Could you rewrite the data between the lines holding "Task: Switch to the Tiedonannot subtab" and "Action: (x=51, y=34)", inclusive, changing "Image resolution" to "Screen resolution" and keeping everything else the same? Leave the pictures out of your answer.

## [RECORDED DATA]
══════

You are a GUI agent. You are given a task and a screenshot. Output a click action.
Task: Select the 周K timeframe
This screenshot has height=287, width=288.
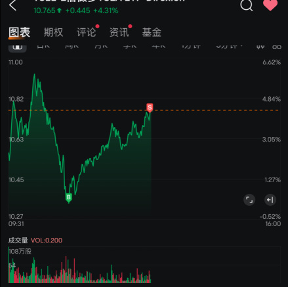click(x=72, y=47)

══════

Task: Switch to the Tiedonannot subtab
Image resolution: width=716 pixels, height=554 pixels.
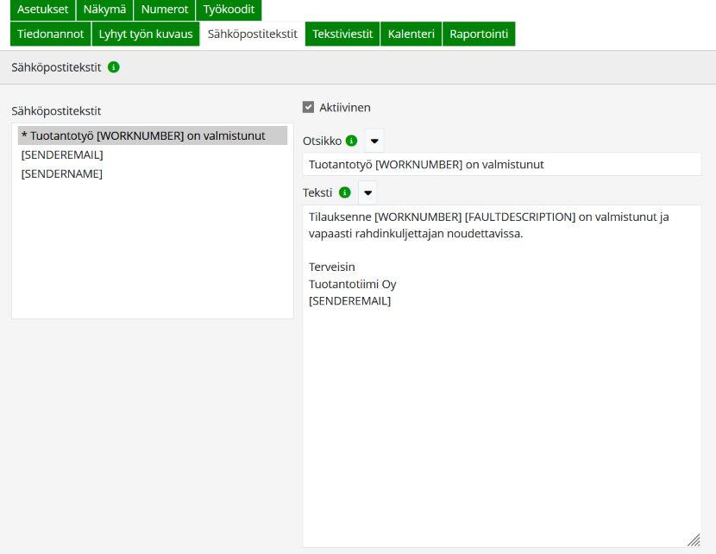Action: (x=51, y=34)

══════

## [RESPONSE TO THIS TASK]
Task: Switch to the Tiedonannot subtab
Screen resolution: width=716 pixels, height=554 pixels.
Action: (x=51, y=34)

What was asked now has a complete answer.